If we are going to "discern the spirits" in association with iPhones and Web 2.0 generally we need to start with the good stuff. iPhones and Facebook are awesome!
Again, as I said in Part 1, these aren't going to be Luddite posts. I love my iPhone, and while I'm not on Facebook or Twitter I am, obviously, a huge fan of blogging--a signature of Web 2.0.
Here's my little Web 2.0 testimonial. In 2006 I was feeling kind of lonely. I had a lot of good friends, but I was struggling, socially, to find outlets for all the stuff that was rumbling around in my head. And to find someone who thrilled to the ideas I was kicking around and would join in. I think people are generally unprepared for the sheer volume of stuff I think about. If you ask me, in a passing social encounter, what I've been thinking about you are asking for a two hour conversation. If you are a regular reader of this blog I expect you know what I'm talking about. But given that I have a modicum of social skills, I don't inflict two hour discussions on people. So while my friends were interested in what I was thinking about I had too much to say, too much to communicate. I needed another outlet.
Plus, there were times when I would share thoughts with my friends and would be dismissed as odd or unserious. I keenly remember sending an email to many of my friends on campus, around 2005, telling them that universalism was going to be an important conversation for this next generation of students. One of my friends, who worked in the College of Biblical Studies, dismissed this as borderline crackpot.
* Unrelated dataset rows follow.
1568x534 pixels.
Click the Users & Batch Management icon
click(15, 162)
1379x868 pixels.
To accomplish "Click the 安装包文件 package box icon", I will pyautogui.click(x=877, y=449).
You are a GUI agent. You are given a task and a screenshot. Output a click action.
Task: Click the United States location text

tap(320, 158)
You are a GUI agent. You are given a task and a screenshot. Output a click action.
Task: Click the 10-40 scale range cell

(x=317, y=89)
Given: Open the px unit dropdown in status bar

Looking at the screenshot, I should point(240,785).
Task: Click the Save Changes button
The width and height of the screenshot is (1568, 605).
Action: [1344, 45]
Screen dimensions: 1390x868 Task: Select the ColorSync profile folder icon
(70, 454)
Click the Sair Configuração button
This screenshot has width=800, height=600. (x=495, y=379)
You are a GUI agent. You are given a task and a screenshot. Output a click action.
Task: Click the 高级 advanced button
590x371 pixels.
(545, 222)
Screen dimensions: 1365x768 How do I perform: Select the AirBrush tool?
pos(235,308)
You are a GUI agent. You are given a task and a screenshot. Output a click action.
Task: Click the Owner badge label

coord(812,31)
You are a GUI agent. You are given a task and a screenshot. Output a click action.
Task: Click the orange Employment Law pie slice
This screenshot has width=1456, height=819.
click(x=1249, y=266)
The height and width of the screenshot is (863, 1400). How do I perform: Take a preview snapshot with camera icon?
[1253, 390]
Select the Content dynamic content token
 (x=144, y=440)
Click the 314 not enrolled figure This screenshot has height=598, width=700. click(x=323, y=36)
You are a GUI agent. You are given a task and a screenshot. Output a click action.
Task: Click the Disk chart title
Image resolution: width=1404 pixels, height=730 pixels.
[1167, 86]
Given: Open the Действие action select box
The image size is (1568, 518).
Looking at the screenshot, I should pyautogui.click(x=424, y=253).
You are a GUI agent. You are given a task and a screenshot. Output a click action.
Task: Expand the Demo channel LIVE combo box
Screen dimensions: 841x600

Given how things have developed since 2005, I feel pretty much vindicated on that score. Before and definitely since Rob Bell's Love Wins, universalism has become a very hot topic. But in 2005 I couldn't get a whole lot of traction among my ACU colleagues about this topic. Not that I expected to. ACU is a pretty conservative place, theologically speaking. As are the Churches of Christ. So I was used to being in the minority. Still, it was lonely. Theologically and intellectually lonely.
But then I started this blog. And here I could pour out every crazy idea I had. I could write and write and write. Even about universalism. And the most amazing thing happened. People came here and talked to me. Suddenly, I had all of you. And I didn't feel so lonely anymore.
My day developed two tracks, intellectually speaking. My ACU track, where I talked very little about the stuff on my blog, was pretty boring. I mean, who wants to hear me go on for two hours about the theology of serpents in the snake handling churches of Appalachia? Or about how Type 1 and Type 2 errors make for a really cool metaphor for soteriology? Or how monsters are transgressive hybrids? Or how the Eucharist might be like a "strange loop"? Or about the theological implications of Calvinball? Or how Game Theory can be used to talk about the Sermon on the Mount? Or about the figure of Judas in art history? Or about reverse perspective in Greek Orthodox icons? Or about the problems of free will in Openness Theology?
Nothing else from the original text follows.